Stored items:
--
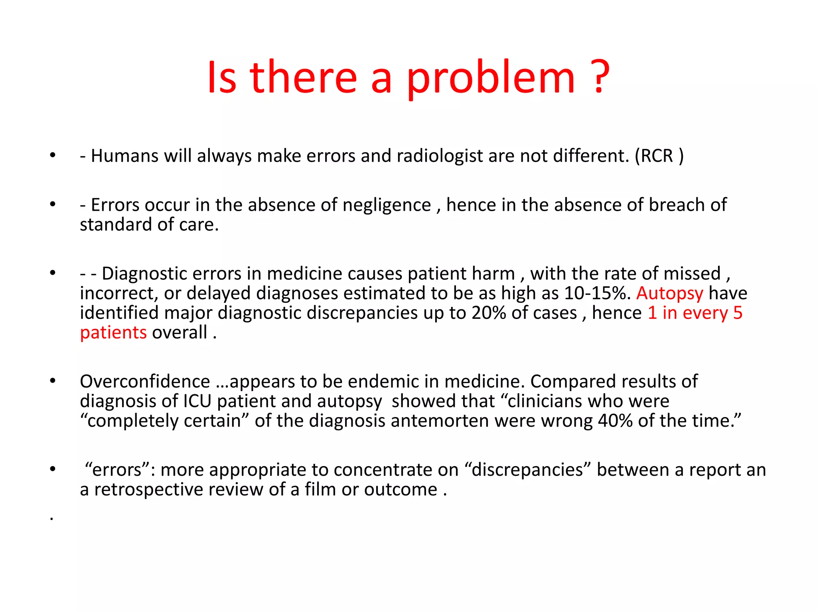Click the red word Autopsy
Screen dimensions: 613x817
pos(669,293)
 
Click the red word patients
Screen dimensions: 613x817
pos(113,332)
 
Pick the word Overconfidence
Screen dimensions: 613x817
pos(145,381)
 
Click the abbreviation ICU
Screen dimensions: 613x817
pos(197,401)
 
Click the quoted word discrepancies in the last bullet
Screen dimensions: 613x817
pos(527,470)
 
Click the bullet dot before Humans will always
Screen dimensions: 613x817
pos(52,155)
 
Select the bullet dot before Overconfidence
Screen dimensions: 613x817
pos(52,381)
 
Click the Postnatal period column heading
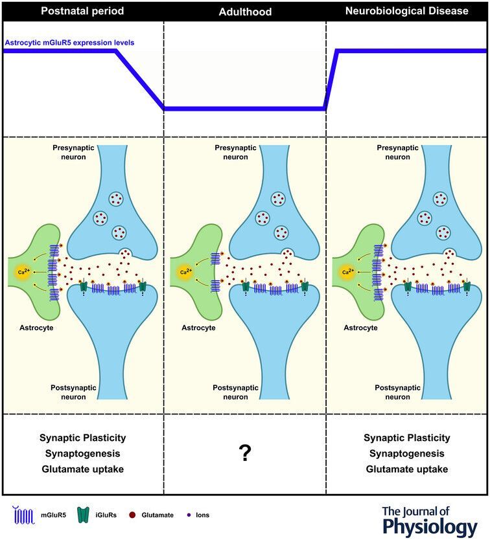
--
Instructions for the task -
Which lines above contain the word "Overconfidence"? List them.

Problem solution -
Pick the word Overconfidence
Select the bullet dot before Overconfidence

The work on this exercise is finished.